Worldwide connection is what the internet promises. And slowly, we’re getting there. The benefits are pointless to list -they are just that many. As the world slowly gets closer geographic divides are less dramatic. Oh sure, they exist. A bandwidth connection is not going to change drinking water from dirty to clean…at least not directly.

This greater interconnection is bridging gaps. It’s also unmasking new ones. The greatest example? Online contracting. Last year’s coverage of digital writers’ unionization was not that surprising. They, for all intent and purposes, were the third wave of guinea pigs in online media.

Digital content merely needed to earn enough clout. Unfortunately, it is not the economics that propel such change. Rather, it was a larger union’s acknowledgment that digital content creators were, in fact, on the level. Part of them. Would Vice or other enterprises grow so large or fast with organized employees? Probably not. What it means, though, is that there is now a precedence.  

The irony, of course, is that digital media is innately transient. It is everywhere and nowhere. The use of offices by larger enterprises almost seems outmoded. Yahoo experimented with the remote model years ago. Against expectations, it actually increased productivity. It was also unpopular with numerous employees. This was a time before the huge influx of SaaS that we see today.

Where are Union’s Place in the Digital World?

WGAE’s acceptance of digital creators is nifty, don’t get me wrong. But their addition also belies antiquated practices and assumptions. Vice, Gawker, Salon, etc. are all NA-based organizations. They also grew and expanded as international entities. Anyone with an internet connection can view their content. Language and relevancy are increasingly the only gaps that matter. Content is now literally intangible.

The beauty of remote organizations are their decentralization. How can old and smelly unions -so 20th century!- be relevant? They aren’t. Content creators on the east, arguably, are looking backwards. They are reaffirming the old and its exclusiveness. They are denying the true nature of their work and its format/channel.
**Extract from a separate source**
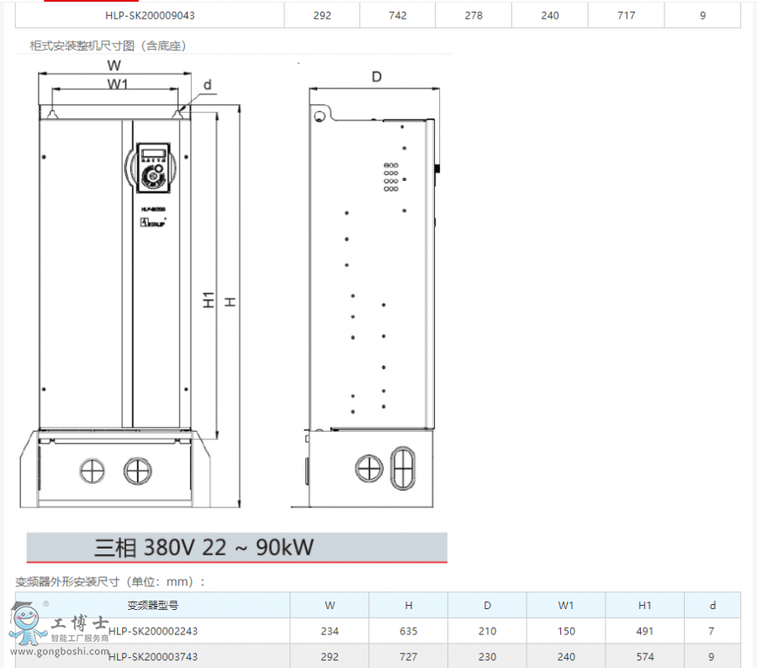Click the value 635 in the H column
Viewport: 757px width, 668px height.
pos(409,630)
The world wide web is…world wide. Contractors are of different skill levels and capabilities. They charge drastically different wages. Organizations rise and fall within a matter of months. Near all enterprises, large and small, outsource for labor. Contractors come from Southeast Asia, Eurasia, South America, and elsewhere. They never see each other in real life.

“Outsourcing” takes on new meanings within such an environment. “Inside” and “outside” change as well. There will always be a contractor who is hungrier. Unsurprisingly, these are typically international.

Chop shops of all sorts exist. They particularly overlook artistry. It is a mere vehicle for SEO when left to more brutal marketers. They only care what Google cares about. Writing like Hemingway is only vogue because it transfers better to mobile. Funny enough, that’s not depressing. That’s progress. Fads like keyword stuffing are at end, thank heavens. Grammar matters more every year.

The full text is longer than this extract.